The proposed registry, which they also explain how to implement, would provide information regarding the reliability of health-related genetic tests; how test results “relate to current and future disease risk”; and how useful results are in informing disease diagnosis, treatment, management, and prevention. All clinical laboratories and distributors that advertise for tests or provide result interpretations that are different from those offered by laboratories should be required to register, with the exception of “providers of tests for ultra-rare disorders,” the authors recommend. They also suggest penalties for laboratories that do not comply.
A genetic testing registry would be an important educational resource for patients, parents, and health care providers.

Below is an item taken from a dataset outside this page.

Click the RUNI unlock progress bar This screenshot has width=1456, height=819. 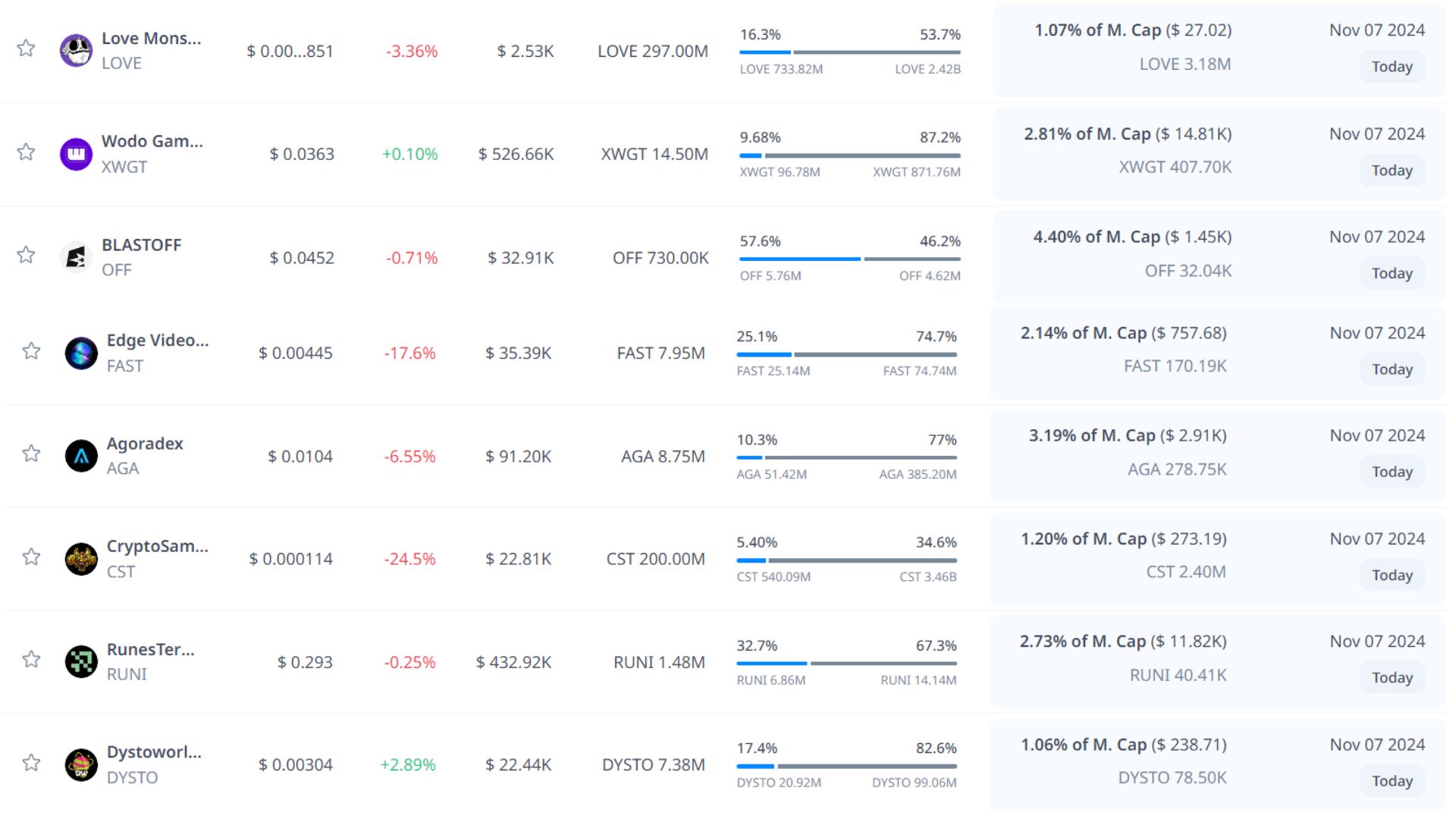click(x=846, y=664)
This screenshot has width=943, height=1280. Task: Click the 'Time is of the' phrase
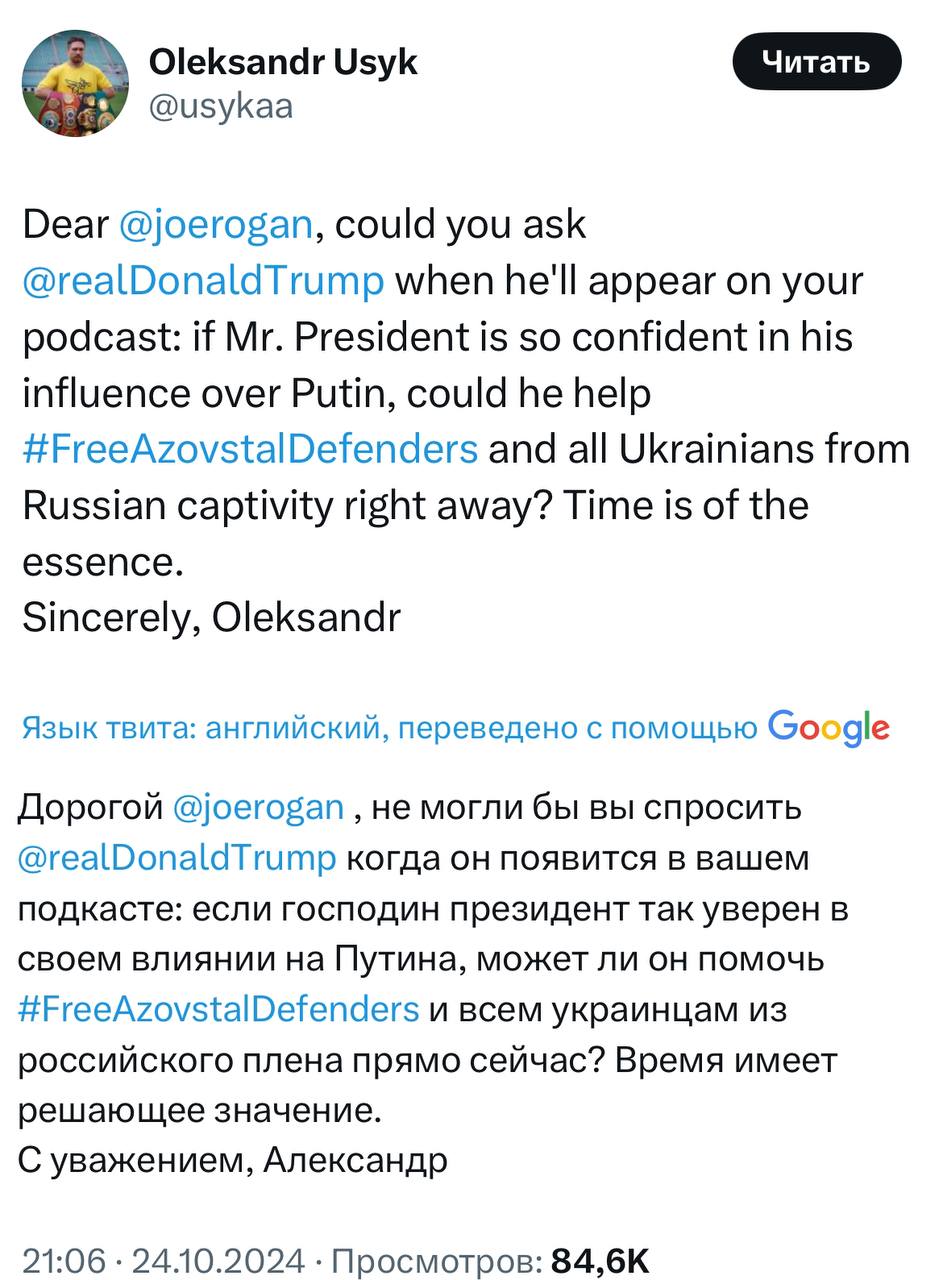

In a recent podcast with Science Progress, bioethicist Sandra Soo-Jin Lee said that lack of access to interpretive information about genetic testing is more pressing than lack of access to the testing itself, and that understanding what the results mean for your health is the most complex and valuable part of the process.
The proposal for a registry that would include so many genetic conditions highlights the questions about patient protection that remain even after the Genetic Information Nondiscrimination Act, known as GINA, became law last year. GINA prohibits the use of information obtained from genetic testing to deny health insurance coverage or employment, but insurers are not required to cover the costs of prevention measures a genetic test indicates would be beneficial, Susannah Baruch explains in a recent SP article.
The authors of the new study also suggest that either the National Institutes of Health or the Food and Drug Administration maintain the test registry. NIH has “extensive expertise in registry development and implementation” and FDA “has significant enforcement capability,” they explain. Despite where the registry, if created, is placed, the paper insists FDA be responsible for enforcement of consequences for non-compliance.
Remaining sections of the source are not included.